Directions:
a - Answer these questions from the investment forum thread below.
(i) Which two publications does the first poster subscribe to?
(ii) In which countries does the commercial fund mentioned by Damien75 operate?
(iii) According to the passage Duplex quotes, by how much did property values fall in 2006?
b - For each statement, say whether it agrees with the investment forum thread below, and quote the words that decide it.
(i) Steve D would consider unit trusts or investment trusts.
(ii) z109 says that property prices in Japan have stopped falling.
(iii) In the passage Duplex quotes, office properties were the strongest sector.
c - Carry on the investment forum thread below, picking up after its final sentence.

[START OF Page text]

Best advice will not be gleamed through here or the internet. Would suggest you read some periodicals and finance magazines such as the Economist, Fortune, Financial Times or Money Week. I subscribe to the last two and find them invaluable but do not take their advice verbatim. As what is tipped one week can be disclaimed three weeks later. Best of luck.


----------



## Damien75 (9 Oct 2007)

Hi there. Nice to see someone has cash left. I recently put some of my hard earned into a commercial fund that operates in germany, romania, poland, bulgaria and uk and ireland. Its wiping its eye very well and the principal investors are well respected here(Ireland). PM me and I`ll send you details.


----------



## Steve D (9 Oct 2007)

At the moment you have all your money tied up in property. It is not a good idea to have all your money in one type of asset because it is too risky to have all your eggs in one basket, especially if there is a global property bubble, which many commentators are suggesting.

If I was in your shoes I would look at unit trust or investment trusts. These will give you exposure to equities and there are many different types, for example income funds, growth funds and others that specialise in different regions, such as the Far East or you may be find that bonds are worthwhile. 

You will have to do your own research to find out which ones suit your risk profile. You may also be able to put some funds like these into a pension fund and take advantage of tax credits.


----------



## z109 (9 Oct 2007)

Property in Spain - crashing
Property in the UK - about to crash (probably!)
Property in the US - crashing
Property in Japan - has been crashing since 1989 and still hasn't stopped.

Where else?
Bulgaria, Romania, Poland, the Baltics, Hungary? The natives don't want to live there, so that looks like a poor idea too.
Germany? The cheap stuff is in rubbish places where there is high unemployment. The expensive stuff won't give you a return.

Commercial property values apparently follow residential ones at a lag of some months (is it six-nine?).

Stock markets, at record highs all over the world (apart from our poor old iseq off nearly 20% in the year). If you want to invest in them, do so through a pension at max tax relief. That should cover your stock market ambitions.

I would seriously look at writing down debt on your mortgage. Not only do you then save the interest, you have equity available for when the bottom is closer in property markets around the world.

As you are self-employed with a young family, it will also give you great peace of mind to know that even in an economic collapse your home is safe.


----------



## Duplex (9 Oct 2007)

Just to clarify; the German commercial market is not performing well.  



> The weakest sector was office properties, which dominate the index, achieving total returns of -0.9%, an increase of 30 basis points on 2005. Capital values continued to fall at the All Property level for the fifth consecutive year. In 2006 property values fell by 3.1%, whilst income return remained at 4.6%.


 

[broken link removed]


----------



## Maine (10 Oct 2007)

wittyalias said:


> Hi,
> First time poster, but love the forum here.
> I have 200k cash.
> Own House worth 800k mortgage of 280k.
> ...


----------



## wittyalias (12 Oct 2007)

thanks for all the advice .. lots to chew over.
will post again when money is spent


----------



## Martin77 (28 Oct 2007)

wittyalias said:


> Hi,
> First time poster, but love the forum here.
> I have 200k cash.
> Own House worth 800k mortgage of 280k.
> ...


Disclaimer: I am not a financial advisor, but this strategy has worked for me.

Looks like you have been fortunate and have done very well so far. Well done.

[END OF Page text]
[START OF Given information]

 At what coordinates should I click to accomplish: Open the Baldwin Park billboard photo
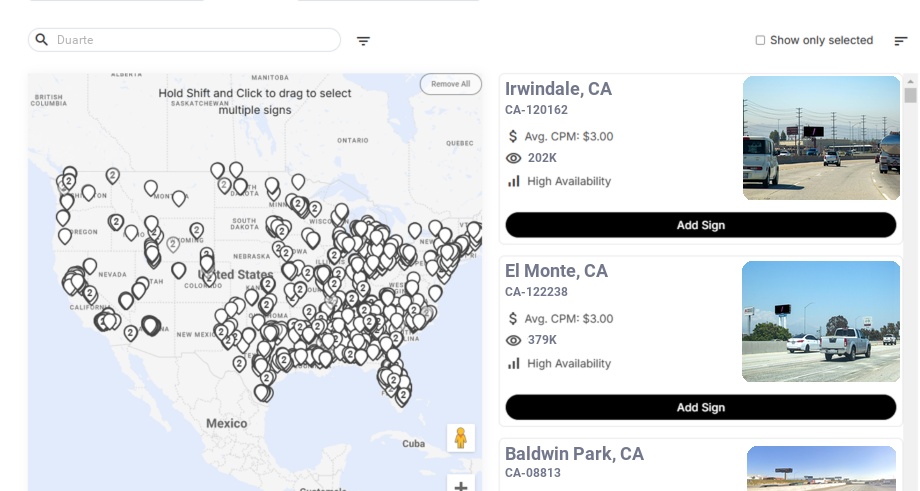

[END OF Given information]

Responses:
a -
(i) The Financial Times and Money Week.
(ii) Germany, Romania, Poland, Bulgaria, and the UK and Ireland.
(iii) By 3.1%.

b -
(i) Yes: "If I was in your shoes I would look at unit trust or investment trusts."
(ii) No: "has been crashing since 1989 and still hasn't stopped."
(iii) No: "The weakest sector was office properties"

c -
Why not:
1) do a test to see what sort of attitude to risk and what sort of investor you are [I come out as aggressive level 5/6, but run my portfolio on a model of 4/6, that then gives a recommendation on asset class allocation that is regularly updated by professionals]
2) try putting your household finances into the same format as the book keeping of your self employed company and then doing some scenario analysis. Cross out each income stream/expense stream and see what this does to your family/portfolio. repeat adding 25% and subtracting 25%. You can then identify your real financial needs based on "what if" scenarios.
3) write down some goals based on these needs e.g. get my kids though university', in order to create a long term cash flow chart of when you will need to liquidise long term investments.
4) look for financial products to fulfill the goals and allocations.

I mean if I look at your portfolio, sorry if I say so, but if this is all you have then I would say you are over focussed on property, have low liquidity and limited access to your capital, and have an unsure income because you are self employed.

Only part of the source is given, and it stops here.